#### Source text:
###

At the meeting, we heard some figures that are worth chewing on. Don Kennedy, the CFO, said that there are currently 210 displaced (not RIF'd) employees who are looking for jobs. These are senior people who have lost their jobs due to building closures or displacements downtown or some other reason. Specifically, 33 displaced language arts teachers are competing for 5 open positions. Of course, these 33 language arts teachers will now be offered positions vacated by the RIF'd teachers.

Glenn Bafia, Executive Director of the SEA, said that they know of about 3100 teachers who've been RIF'd statewide so far, with between 350 and 360 classified personnel RIF'd. These numbers will increase as districts report in.

Amy Valenti of Employment Services said that SPS typically loses about 340 jobs per year through attrition. Thus far, we've lost 90. While teachers may retire over the summer, it's not unreasonable to assume the total number will be fewer 340. I don't expect, for example, 28 language arts teachers to retire.

The reality is that if you only have a social studies or language arts endorsement you may be out of work for years. Rather than go into the corporate world, one option is to use the time you're laid off to work on a high-demand endorsement. Otherwise, if you're young and unattached, you might consider going to an out-of-state job fair or an international job fair. I know an intern who landed a job right out of grad school this year--in China.
Mommasnark said…
Seattle Citizen says, "absent union protection, a principal could hire and fire at will, ignoring the larger issues of managing and staffing a large, multi-site district that requires a flexible staffing as programs open, grow, shrink and close."

Maybe I'm naive or wrongheaded about this, but it seems like the principal is exactly the right person to be in control of hiring and firing. I'm not sure why holding this power/responsibility would necessarily mean ignoring other factors (such as district wide issues or special programs).

At my private school, the principal and head of the school is not solely responsible for hiring, but does spearhead hiring and firing processes. He knows the school, the students, the parents, the larger aims of the school. Who better to decide when a teacher is ineffective enough to be asked to leave?

As it is now, many public school principals' hands are tied when they know they have an ineffective (yet "senior") teacher on their staff, or when they have an open position to fill that often has to go to someone with more years in the system, rather than the best possible person for the job.

###

#### Supplied material:
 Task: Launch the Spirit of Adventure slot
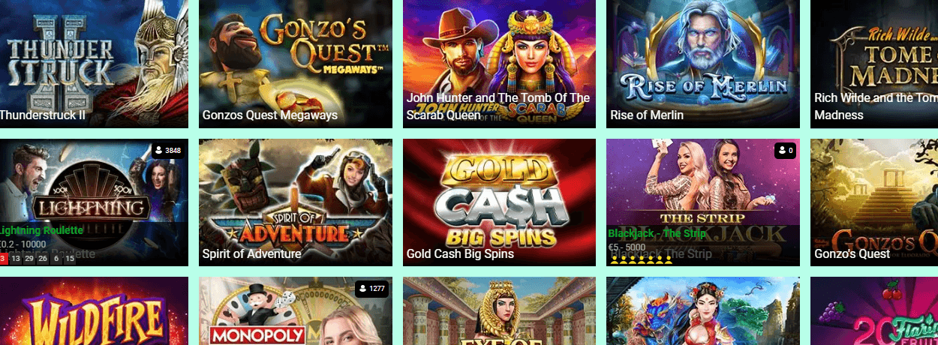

###

#### Tasks:
A. From the teacher layoff text, extract the part that opens with the words containing "Maybe I'm naive" and closes with "for the job.".
B. According to the teacher layoff text, how many jobs does SPS typically lose each year through attrition?
The listing is not required for this work.

#### Answers for the tasks:
A.
Maybe I'm naive or wrongheaded about this, but it seems like the principal is exactly the right person to be in control of hiring and firing. I'm not sure why holding this power/responsibility would necessarily mean ignoring other factors (such as district wide issues or special programs).

At my private school, the principal and head of the school is not solely responsible for hiring, but does spearhead hiring and firing processes. He knows the school, the students, the parents, the larger aims of the school. Who better to decide when a teacher is ineffective enough to be asked to leave?

As it is now, many public school principals' hands are tied when they know they have an ineffective (yet "senior") teacher on their staff, or when they have an open position to fill that often has to go to someone with more years in the system, rather than the best possible person for the job.

B. About 340 jobs per year.